BOSTON (CBS) - Making history more accessible. That is the business for Maine based History IT, and as WBZ business reporter Jeff Brown reports, they've now got a massive project on their hands.

There are more than three million artifacts housed in the National Baseball Hall of Fame in Cooperstown, New York.

Digitizing them is the job handed to Portland's History IT and its staff of less than three dozen. Daunting, but very exciting says CEO Kristen Gwinn-Becker.

"It is an involved process, an expensive process, but I would argue an absolutely necessary one if we are wanting to tell stories about the past," Gwinn-Becker said.

And Major League Baseball has a rich history to show, and tell.

Case in point, you want to see Babe Ruth's vaudeville act or his barnstorming tour overseas? Couple of strokes on the keyboard and you're there.

But with three million items to be digitized in a searchable format, where do you begin?

"We look at all of the possibilities and created a plan for developing it in increments or phases," Gwinn-Becker said.

But that doesn't mean there aren't challenges along the way.

"One is funding, but two, and a more difficult hurdle, is lack of understanding about what goes into creating that digital collection," she says.

So there is a mountain of work to do and one would imagine time has a tendency to slip away.
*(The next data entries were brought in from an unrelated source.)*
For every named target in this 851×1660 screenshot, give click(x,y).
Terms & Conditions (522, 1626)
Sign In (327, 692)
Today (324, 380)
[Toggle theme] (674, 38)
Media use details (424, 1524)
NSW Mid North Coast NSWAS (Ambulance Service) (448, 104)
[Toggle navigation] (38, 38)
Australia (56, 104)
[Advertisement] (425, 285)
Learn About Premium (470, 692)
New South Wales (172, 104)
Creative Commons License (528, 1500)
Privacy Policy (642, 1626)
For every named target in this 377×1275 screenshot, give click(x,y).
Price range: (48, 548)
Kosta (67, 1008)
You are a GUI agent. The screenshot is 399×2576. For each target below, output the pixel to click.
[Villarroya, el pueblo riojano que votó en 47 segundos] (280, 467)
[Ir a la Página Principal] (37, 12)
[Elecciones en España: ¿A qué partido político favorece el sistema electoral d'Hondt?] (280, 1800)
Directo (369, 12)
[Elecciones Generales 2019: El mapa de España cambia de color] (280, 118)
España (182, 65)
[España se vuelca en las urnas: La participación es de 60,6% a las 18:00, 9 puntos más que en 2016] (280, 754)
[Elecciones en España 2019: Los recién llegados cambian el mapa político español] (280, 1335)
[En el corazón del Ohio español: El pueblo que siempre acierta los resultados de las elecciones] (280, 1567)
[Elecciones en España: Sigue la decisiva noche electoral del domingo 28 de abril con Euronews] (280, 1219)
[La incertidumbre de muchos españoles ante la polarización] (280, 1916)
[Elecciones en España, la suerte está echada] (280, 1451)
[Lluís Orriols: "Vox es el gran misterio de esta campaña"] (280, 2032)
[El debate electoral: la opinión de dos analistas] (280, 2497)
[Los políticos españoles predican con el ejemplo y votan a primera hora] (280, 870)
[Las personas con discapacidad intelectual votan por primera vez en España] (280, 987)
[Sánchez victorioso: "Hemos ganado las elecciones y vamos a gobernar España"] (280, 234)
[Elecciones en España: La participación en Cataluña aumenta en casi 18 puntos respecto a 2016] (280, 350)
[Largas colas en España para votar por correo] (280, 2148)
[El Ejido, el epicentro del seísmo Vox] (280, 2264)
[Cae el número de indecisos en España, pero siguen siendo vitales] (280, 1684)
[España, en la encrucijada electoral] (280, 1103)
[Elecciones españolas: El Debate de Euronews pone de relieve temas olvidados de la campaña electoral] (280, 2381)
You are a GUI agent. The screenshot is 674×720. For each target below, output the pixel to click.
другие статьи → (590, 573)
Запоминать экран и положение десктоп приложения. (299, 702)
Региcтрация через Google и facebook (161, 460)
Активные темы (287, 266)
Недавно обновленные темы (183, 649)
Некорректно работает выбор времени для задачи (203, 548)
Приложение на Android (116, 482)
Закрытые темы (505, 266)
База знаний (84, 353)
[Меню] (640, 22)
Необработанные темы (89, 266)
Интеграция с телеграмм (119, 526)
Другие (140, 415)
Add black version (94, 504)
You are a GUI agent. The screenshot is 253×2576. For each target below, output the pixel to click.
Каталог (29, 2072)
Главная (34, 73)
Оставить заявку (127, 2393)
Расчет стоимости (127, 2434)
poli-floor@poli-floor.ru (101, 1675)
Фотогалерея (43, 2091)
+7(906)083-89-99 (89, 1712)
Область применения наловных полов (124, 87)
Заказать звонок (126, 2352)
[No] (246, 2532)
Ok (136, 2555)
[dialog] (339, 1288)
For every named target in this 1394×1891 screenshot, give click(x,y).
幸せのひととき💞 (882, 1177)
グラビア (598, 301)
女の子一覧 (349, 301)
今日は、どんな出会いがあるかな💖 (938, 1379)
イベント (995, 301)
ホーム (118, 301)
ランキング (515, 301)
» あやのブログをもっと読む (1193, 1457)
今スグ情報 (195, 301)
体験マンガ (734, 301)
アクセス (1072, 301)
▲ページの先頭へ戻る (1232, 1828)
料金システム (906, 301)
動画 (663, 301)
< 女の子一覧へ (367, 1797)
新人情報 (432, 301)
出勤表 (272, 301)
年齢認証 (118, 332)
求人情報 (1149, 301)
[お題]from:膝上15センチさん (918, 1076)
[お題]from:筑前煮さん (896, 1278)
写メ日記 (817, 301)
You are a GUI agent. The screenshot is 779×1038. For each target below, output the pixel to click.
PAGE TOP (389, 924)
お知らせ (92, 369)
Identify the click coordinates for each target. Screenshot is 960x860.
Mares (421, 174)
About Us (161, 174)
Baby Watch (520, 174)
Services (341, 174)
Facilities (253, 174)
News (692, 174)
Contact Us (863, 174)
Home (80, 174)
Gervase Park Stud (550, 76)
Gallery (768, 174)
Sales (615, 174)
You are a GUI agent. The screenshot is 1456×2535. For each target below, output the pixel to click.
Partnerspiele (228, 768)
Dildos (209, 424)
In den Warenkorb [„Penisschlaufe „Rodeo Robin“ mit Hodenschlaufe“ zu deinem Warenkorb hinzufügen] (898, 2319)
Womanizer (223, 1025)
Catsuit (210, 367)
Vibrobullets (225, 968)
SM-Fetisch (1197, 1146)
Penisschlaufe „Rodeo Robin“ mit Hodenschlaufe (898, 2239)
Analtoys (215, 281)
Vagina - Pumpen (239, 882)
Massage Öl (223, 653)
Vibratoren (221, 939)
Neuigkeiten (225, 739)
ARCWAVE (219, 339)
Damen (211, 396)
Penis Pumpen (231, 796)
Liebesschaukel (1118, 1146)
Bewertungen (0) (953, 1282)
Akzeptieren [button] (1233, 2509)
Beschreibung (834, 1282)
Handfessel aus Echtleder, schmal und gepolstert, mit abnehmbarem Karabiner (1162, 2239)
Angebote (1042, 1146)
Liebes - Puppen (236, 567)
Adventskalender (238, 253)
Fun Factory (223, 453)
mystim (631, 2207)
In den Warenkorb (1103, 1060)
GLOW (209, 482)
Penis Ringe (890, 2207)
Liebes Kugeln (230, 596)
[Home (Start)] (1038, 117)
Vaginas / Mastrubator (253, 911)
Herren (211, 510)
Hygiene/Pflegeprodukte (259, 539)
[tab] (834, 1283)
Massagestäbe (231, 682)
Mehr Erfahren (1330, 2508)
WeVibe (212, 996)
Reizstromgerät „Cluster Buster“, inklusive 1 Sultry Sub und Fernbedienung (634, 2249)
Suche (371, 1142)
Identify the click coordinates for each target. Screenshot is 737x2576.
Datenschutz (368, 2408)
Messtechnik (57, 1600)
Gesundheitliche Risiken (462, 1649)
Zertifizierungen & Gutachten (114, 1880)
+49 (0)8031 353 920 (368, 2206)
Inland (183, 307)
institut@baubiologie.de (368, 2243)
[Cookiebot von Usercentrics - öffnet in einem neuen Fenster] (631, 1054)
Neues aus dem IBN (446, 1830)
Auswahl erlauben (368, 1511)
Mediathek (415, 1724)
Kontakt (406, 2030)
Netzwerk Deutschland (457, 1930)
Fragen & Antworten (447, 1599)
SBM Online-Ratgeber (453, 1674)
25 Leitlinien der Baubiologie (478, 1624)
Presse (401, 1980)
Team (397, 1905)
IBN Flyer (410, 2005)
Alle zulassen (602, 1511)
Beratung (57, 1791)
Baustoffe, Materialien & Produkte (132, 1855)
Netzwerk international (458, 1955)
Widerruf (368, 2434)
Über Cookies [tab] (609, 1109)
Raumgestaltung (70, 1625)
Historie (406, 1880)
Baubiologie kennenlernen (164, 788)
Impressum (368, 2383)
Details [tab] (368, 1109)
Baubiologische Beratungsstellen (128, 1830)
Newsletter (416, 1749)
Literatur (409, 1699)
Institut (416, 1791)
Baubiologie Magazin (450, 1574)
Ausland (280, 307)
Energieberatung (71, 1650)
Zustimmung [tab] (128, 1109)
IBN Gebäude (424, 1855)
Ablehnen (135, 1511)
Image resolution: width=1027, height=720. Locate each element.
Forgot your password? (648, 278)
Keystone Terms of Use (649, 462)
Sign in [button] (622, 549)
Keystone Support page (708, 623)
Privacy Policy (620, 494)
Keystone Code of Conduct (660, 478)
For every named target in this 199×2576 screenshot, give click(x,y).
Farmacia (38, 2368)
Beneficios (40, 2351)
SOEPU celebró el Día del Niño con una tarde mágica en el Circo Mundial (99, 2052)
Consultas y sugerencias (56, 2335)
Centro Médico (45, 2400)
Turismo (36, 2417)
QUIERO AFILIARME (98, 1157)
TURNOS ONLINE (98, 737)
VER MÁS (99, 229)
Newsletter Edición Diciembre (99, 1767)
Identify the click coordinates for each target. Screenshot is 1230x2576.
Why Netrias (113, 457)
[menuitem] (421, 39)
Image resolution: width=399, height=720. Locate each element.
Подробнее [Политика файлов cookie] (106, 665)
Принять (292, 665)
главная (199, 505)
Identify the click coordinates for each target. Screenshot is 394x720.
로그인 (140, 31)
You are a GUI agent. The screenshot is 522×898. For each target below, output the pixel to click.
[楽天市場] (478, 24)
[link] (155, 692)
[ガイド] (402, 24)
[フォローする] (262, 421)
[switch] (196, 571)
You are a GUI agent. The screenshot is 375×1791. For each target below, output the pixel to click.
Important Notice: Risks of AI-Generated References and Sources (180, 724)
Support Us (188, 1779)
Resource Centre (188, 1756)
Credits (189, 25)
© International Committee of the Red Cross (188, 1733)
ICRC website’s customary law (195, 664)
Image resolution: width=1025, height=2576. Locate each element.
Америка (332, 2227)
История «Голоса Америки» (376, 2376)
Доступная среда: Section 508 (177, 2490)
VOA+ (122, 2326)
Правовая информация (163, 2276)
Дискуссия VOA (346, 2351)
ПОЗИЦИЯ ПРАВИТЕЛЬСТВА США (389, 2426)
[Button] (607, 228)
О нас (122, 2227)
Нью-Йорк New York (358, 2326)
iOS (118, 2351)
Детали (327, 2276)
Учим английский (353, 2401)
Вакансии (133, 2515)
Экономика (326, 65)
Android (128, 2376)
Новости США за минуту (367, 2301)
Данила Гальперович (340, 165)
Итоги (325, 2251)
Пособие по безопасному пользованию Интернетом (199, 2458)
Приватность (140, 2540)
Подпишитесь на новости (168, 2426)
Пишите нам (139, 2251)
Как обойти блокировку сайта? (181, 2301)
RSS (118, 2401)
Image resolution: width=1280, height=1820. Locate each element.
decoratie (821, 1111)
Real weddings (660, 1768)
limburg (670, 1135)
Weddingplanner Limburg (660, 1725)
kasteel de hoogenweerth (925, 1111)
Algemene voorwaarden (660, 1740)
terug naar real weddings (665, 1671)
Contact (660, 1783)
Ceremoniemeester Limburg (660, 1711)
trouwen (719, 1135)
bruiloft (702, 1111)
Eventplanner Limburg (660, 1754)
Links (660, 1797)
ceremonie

More than three million items. Really?

"Yes that is the hope, that is the goal. The plan depending on fundraising is a three to five year implementation," she says.

And they have been working on this for some time now, with portions being released about every other week by the Hall of Fame.

"What will be released over the next several months, everything that has been part of that first phase, I believe is approximately 10 percent," she says.

And at the end of the day, it's all worth it:

"You can teach American history through the lens of baseball," she says. "You can interact with this content in new and exciting ways."

The whole project is expected to cost in the neighborhood of $15 million, but for Kristen Gwinn-Becker, it's a labor of love.